• [Short exercise]
Please reproduce all of the material below line for line, with no changes.

• [Exercise inputs]
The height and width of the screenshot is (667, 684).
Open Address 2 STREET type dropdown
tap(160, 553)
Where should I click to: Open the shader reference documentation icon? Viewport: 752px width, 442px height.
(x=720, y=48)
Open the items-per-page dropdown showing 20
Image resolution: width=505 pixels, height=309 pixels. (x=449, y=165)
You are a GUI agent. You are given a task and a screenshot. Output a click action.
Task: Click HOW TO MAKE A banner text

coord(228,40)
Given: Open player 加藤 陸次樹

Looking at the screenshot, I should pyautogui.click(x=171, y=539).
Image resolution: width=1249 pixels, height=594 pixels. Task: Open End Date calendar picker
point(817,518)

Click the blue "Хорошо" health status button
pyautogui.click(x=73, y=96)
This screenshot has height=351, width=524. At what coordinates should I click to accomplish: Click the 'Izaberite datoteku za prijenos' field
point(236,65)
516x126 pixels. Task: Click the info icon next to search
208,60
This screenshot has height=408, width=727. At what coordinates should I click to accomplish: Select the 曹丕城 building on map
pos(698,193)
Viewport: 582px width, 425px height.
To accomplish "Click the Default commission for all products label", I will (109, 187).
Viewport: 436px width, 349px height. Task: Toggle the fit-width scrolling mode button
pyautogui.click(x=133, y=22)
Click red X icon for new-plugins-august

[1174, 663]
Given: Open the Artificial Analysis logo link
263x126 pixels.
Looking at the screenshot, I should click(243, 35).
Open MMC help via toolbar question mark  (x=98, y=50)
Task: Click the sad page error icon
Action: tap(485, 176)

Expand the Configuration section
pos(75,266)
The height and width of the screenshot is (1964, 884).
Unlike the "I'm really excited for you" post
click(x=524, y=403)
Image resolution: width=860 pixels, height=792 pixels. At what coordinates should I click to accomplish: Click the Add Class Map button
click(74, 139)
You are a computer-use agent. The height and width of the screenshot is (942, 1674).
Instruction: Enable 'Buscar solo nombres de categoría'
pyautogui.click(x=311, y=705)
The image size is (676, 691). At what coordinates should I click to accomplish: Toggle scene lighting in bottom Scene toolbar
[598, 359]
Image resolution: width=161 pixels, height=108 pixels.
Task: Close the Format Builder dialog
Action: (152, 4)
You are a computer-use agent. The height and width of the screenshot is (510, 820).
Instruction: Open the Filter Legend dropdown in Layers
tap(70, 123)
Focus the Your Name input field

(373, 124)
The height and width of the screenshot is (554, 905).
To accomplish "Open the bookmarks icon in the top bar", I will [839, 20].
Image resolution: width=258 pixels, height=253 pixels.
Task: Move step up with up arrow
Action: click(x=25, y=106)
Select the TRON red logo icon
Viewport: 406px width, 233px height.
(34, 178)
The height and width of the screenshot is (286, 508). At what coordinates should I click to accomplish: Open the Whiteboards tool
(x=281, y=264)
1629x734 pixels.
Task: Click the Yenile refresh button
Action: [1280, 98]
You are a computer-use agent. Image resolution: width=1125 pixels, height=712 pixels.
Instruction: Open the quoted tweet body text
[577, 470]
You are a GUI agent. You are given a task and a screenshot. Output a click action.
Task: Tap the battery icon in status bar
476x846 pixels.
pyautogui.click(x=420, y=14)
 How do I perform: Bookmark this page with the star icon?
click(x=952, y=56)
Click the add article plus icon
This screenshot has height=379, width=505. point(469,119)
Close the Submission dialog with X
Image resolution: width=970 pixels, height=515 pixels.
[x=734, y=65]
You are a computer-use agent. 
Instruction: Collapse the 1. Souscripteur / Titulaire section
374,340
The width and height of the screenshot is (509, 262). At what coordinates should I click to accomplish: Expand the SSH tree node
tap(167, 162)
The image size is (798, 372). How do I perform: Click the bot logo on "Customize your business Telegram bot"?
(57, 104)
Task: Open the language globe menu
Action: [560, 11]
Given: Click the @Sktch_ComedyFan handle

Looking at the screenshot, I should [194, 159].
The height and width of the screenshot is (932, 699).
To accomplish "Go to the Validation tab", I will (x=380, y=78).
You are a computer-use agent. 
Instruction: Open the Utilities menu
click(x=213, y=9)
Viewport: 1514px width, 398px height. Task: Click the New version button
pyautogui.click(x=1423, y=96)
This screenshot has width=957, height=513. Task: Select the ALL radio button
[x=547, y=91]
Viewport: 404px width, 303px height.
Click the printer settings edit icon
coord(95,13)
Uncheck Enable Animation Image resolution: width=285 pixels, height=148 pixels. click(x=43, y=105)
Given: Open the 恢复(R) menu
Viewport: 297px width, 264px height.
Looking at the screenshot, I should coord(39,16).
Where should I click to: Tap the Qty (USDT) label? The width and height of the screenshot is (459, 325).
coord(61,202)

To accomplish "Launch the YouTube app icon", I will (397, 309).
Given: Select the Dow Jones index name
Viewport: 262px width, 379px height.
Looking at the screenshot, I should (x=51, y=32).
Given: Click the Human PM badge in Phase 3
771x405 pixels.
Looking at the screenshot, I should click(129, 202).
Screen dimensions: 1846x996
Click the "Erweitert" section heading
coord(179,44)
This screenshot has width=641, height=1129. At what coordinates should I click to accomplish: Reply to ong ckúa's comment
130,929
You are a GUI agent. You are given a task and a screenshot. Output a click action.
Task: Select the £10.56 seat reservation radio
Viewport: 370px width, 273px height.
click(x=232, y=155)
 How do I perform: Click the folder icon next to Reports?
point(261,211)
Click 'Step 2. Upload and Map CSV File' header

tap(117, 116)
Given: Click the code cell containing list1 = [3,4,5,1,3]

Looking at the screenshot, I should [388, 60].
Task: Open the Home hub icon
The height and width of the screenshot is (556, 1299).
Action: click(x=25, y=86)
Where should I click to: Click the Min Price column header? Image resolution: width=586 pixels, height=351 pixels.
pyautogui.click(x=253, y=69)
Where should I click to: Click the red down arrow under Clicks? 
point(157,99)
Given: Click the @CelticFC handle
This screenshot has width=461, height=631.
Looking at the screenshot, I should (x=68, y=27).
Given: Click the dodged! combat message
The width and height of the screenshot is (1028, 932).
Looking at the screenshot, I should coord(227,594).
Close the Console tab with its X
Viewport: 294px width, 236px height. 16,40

• [Answer to this problem]
The height and width of the screenshot is (667, 684).
Open Address 2 STREET type dropdown
tap(160, 553)
Where should I click to: Open the shader reference documentation icon? Viewport: 752px width, 442px height.
(x=720, y=48)
Open the items-per-page dropdown showing 20
Image resolution: width=505 pixels, height=309 pixels. (x=449, y=165)
You are a GUI agent. You are given a task and a screenshot. Output a click action.
Task: Click HOW TO MAKE A banner text

coord(228,40)
Given: Open player 加藤 陸次樹

Looking at the screenshot, I should pyautogui.click(x=171, y=539).
Image resolution: width=1249 pixels, height=594 pixels. Task: Open End Date calendar picker
point(817,518)

Click the blue "Хорошо" health status button
pyautogui.click(x=73, y=96)
This screenshot has height=351, width=524. At what coordinates should I click to accomplish: Click the 'Izaberite datoteku za prijenos' field
point(236,65)
516x126 pixels. Task: Click the info icon next to search
208,60
This screenshot has height=408, width=727. At what coordinates should I click to accomplish: Select the 曹丕城 building on map
pos(698,193)
Viewport: 582px width, 425px height.
To accomplish "Click the Default commission for all products label", I will (109, 187).
Viewport: 436px width, 349px height. Task: Toggle the fit-width scrolling mode button
pyautogui.click(x=133, y=22)
Click red X icon for new-plugins-august

[1174, 663]
Given: Open the Artificial Analysis logo link
263x126 pixels.
Looking at the screenshot, I should click(243, 35).
Open MMC help via toolbar question mark  (x=98, y=50)
Task: Click the sad page error icon
Action: tap(485, 176)

Expand the Configuration section
pos(75,266)
The height and width of the screenshot is (1964, 884).
Unlike the "I'm really excited for you" post
click(x=524, y=403)
Image resolution: width=860 pixels, height=792 pixels. At what coordinates should I click to accomplish: Click the Add Class Map button
click(74, 139)
You are a computer-use agent. The height and width of the screenshot is (942, 1674).
Instruction: Enable 'Buscar solo nombres de categoría'
pyautogui.click(x=311, y=705)
The image size is (676, 691). At what coordinates should I click to accomplish: Toggle scene lighting in bottom Scene toolbar
[598, 359]
Image resolution: width=161 pixels, height=108 pixels.
Task: Close the Format Builder dialog
Action: (152, 4)
You are a computer-use agent. The height and width of the screenshot is (510, 820).
Instruction: Open the Filter Legend dropdown in Layers
tap(70, 123)
Focus the Your Name input field

(373, 124)
The height and width of the screenshot is (554, 905).
To accomplish "Open the bookmarks icon in the top bar", I will [839, 20].
Image resolution: width=258 pixels, height=253 pixels.
Task: Move step up with up arrow
Action: click(x=25, y=106)
Select the TRON red logo icon
Viewport: 406px width, 233px height.
(34, 178)
The height and width of the screenshot is (286, 508). At what coordinates should I click to accomplish: Open the Whiteboards tool
(x=281, y=264)
1629x734 pixels.
Task: Click the Yenile refresh button
Action: [1280, 98]
You are a computer-use agent. Image resolution: width=1125 pixels, height=712 pixels.
Instruction: Open the quoted tweet body text
[577, 470]
You are a GUI agent. You are given a task and a screenshot. Output a click action.
Task: Tap the battery icon in status bar
476x846 pixels.
pyautogui.click(x=420, y=14)
 How do I perform: Bookmark this page with the star icon?
click(x=952, y=56)
Click the add article plus icon
This screenshot has height=379, width=505. point(469,119)
Close the Submission dialog with X
Image resolution: width=970 pixels, height=515 pixels.
[x=734, y=65]
You are a computer-use agent. 
Instruction: Collapse the 1. Souscripteur / Titulaire section
374,340
The width and height of the screenshot is (509, 262). At what coordinates should I click to accomplish: Expand the SSH tree node
tap(167, 162)
The image size is (798, 372). How do I perform: Click the bot logo on "Customize your business Telegram bot"?
(57, 104)
Task: Open the language globe menu
Action: [560, 11]
Given: Click the @Sktch_ComedyFan handle

Looking at the screenshot, I should [194, 159].
The height and width of the screenshot is (932, 699).
To accomplish "Go to the Validation tab", I will (x=380, y=78).
You are a computer-use agent. 
Instruction: Open the Utilities menu
click(x=213, y=9)
Viewport: 1514px width, 398px height. Task: Click the New version button
pyautogui.click(x=1423, y=96)
This screenshot has width=957, height=513. Task: Select the ALL radio button
[x=547, y=91]
Viewport: 404px width, 303px height.
Click the printer settings edit icon
coord(95,13)
Uncheck Enable Animation Image resolution: width=285 pixels, height=148 pixels. click(x=43, y=105)
Given: Open the 恢复(R) menu
Viewport: 297px width, 264px height.
Looking at the screenshot, I should coord(39,16).
Where should I click to: Tap the Qty (USDT) label? The width and height of the screenshot is (459, 325).
coord(61,202)

To accomplish "Launch the YouTube app icon", I will (397, 309).
Given: Select the Dow Jones index name
Viewport: 262px width, 379px height.
Looking at the screenshot, I should (x=51, y=32).
Given: Click the Human PM badge in Phase 3
771x405 pixels.
Looking at the screenshot, I should click(129, 202).
Screen dimensions: 1846x996
Click the "Erweitert" section heading
coord(179,44)
This screenshot has width=641, height=1129. At what coordinates should I click to accomplish: Reply to ong ckúa's comment
130,929
You are a GUI agent. You are given a task and a screenshot. Output a click action.
Task: Select the £10.56 seat reservation radio
Viewport: 370px width, 273px height.
click(x=232, y=155)
 How do I perform: Click the folder icon next to Reports?
point(261,211)
Click 'Step 2. Upload and Map CSV File' header

tap(117, 116)
Given: Click the code cell containing list1 = [3,4,5,1,3]

Looking at the screenshot, I should [388, 60].
Task: Open the Home hub icon
The height and width of the screenshot is (556, 1299).
Action: click(x=25, y=86)
Where should I click to: Click the Min Price column header? Image resolution: width=586 pixels, height=351 pixels.
pyautogui.click(x=253, y=69)
Where should I click to: Click the red down arrow under Clicks? 
point(157,99)
Given: Click the @CelticFC handle
This screenshot has width=461, height=631.
Looking at the screenshot, I should (x=68, y=27).
Given: Click the dodged! combat message
The width and height of the screenshot is (1028, 932).
Looking at the screenshot, I should coord(227,594).
Close the Console tab with its X
Viewport: 294px width, 236px height. 16,40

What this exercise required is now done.